Newport Beach, Calif. — Growing plastic surgery practices can maximize earning power while satisfying professional goals under a medical services organization (MSO), which provides for a single owner contracting with other physicians, R. Merrel Olesen, M.D., says.
"There are many good physicians who have found they want to be doctors, not businessmen," he says. "Practicing in an MSO model, I make all the investment, and the physicians associated with the practice have no business responsibilities other than to turn out high-quality results."
Dr. Olesen presented his experiences with various types of practices, including solo, group clinics, partnerships and MSOs, here at the recent seminar "Cosmetic Surgery 2005: The Art of Business Building 2.""Over the years, I have been involved in all these arrangements," he says, "and there are advantages and disadvantages to all of them. I think the MSO model has a lot to recommend it."
His current practice at the La Jolla Cosmetic Surgery Centre, La Jolla, Calif., where he is medical director, includes seven physicians who are either plastic surgeons or cosmetic dermatologists.
A total of 12,000 square feet is in two offices within the same building on a hospital campus in La Jolla. There are four operating rooms and two laser treatment rooms providing facilities for treating or operating on 40 to 50 patients per week.
Going it alone
With a solo practice, the physician/owner makes all decisions. However, maintaining an operating room is expensive, especially when it is "dark," which can be up to 40 percent of the time while the surgeon is in the clinic seeing new patients and follow-ups.

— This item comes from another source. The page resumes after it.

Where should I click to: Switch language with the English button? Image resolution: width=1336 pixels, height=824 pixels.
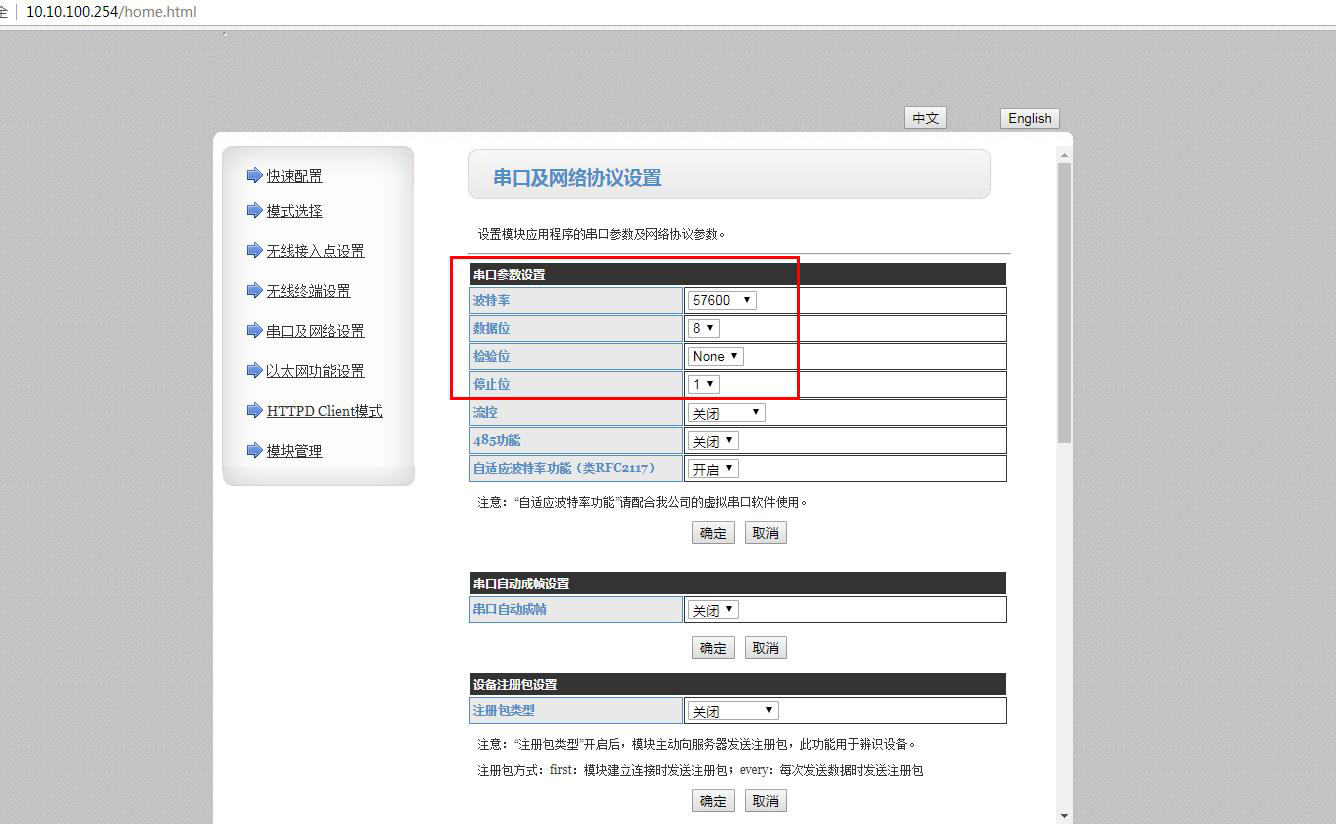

Other overhead, including quality staff such as managers and registered nurses, can also weigh down expenses. Keep up with marketing efforts and taking personal time also become difficult.
"I have an associate who was in practice by himself for 15 to 20 years, who was considered one of the 'good guys,'" Dr. Olesen says. "He had a great office, a nice OR and good staff. But because he ran a quality practice with resulting high overhead, too much of his income went to his practice. He joined us and his economic success now matches his clinical skills."

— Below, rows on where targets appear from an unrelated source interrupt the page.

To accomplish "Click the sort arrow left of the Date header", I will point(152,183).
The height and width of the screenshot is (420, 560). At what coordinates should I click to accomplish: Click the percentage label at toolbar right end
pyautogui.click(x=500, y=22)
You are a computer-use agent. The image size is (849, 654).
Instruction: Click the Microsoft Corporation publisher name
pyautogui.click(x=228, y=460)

Unlike with the solo physician model, Dr. Olesen says he plans to maintain majority ownership of the MSO as he retires.
"The exit strategy becomes very different than someone who practices alone with no one to replace him. Maybe he sells his charts to someone, or patients seek another physician in the community. This happens to many physicians," he says.

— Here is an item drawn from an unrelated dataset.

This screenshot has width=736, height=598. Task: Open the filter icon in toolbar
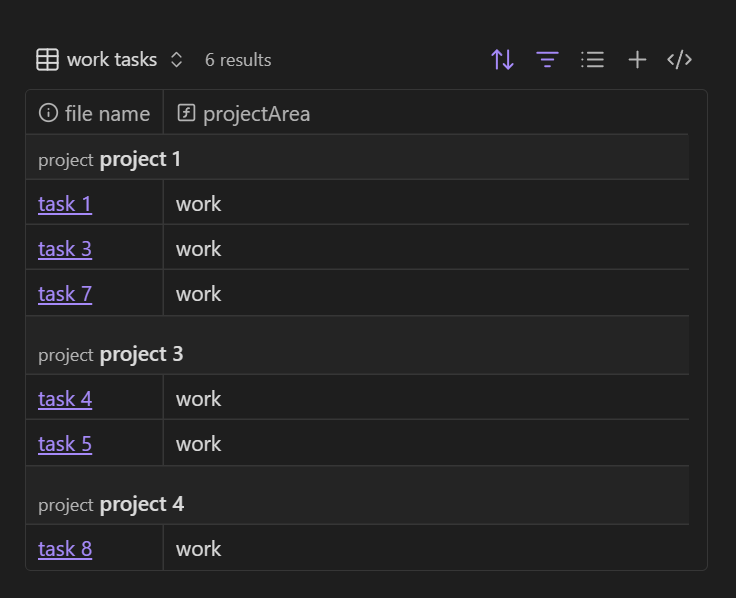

The trend in sharing expenses with other physicians in some way, including MSOs and partnerships, is increasing. Up to 23 percent of plastic surgeons practice in groups, according to Dr. Olesen.
"I suspect it will get bigger," he says. "There is a comfort zone and an economy of scale in a group practice. They won't all be MSOs, but I think we'll see more plastic surgeons practice in groups because of the economic and medical advantages.
"In our practice, we have proven we can run the business side in the MSO and physician compensation exceeds what any of us can do on our own. When you hear that some group or partnership is breaking up, you can be sure there is inequity someplace. Predictably, it is usually related to money and power. Certainly some doctors want to be in a partnership arrangement, and for those people this (MSO) is not a good idea."
He converted to an MSO 17 years ago after his partnership "broke up over practice style issues. Not all partnerships are successful, and certainly ours wasn't. Single ownership eases the decision process while taking advantage of the positives of size," he says.
Not enough support
Describing his experience with a large multi-specialty group, Dr. Olesen says he found that cosmetic surgery failed to receive enough organizational support and marketing.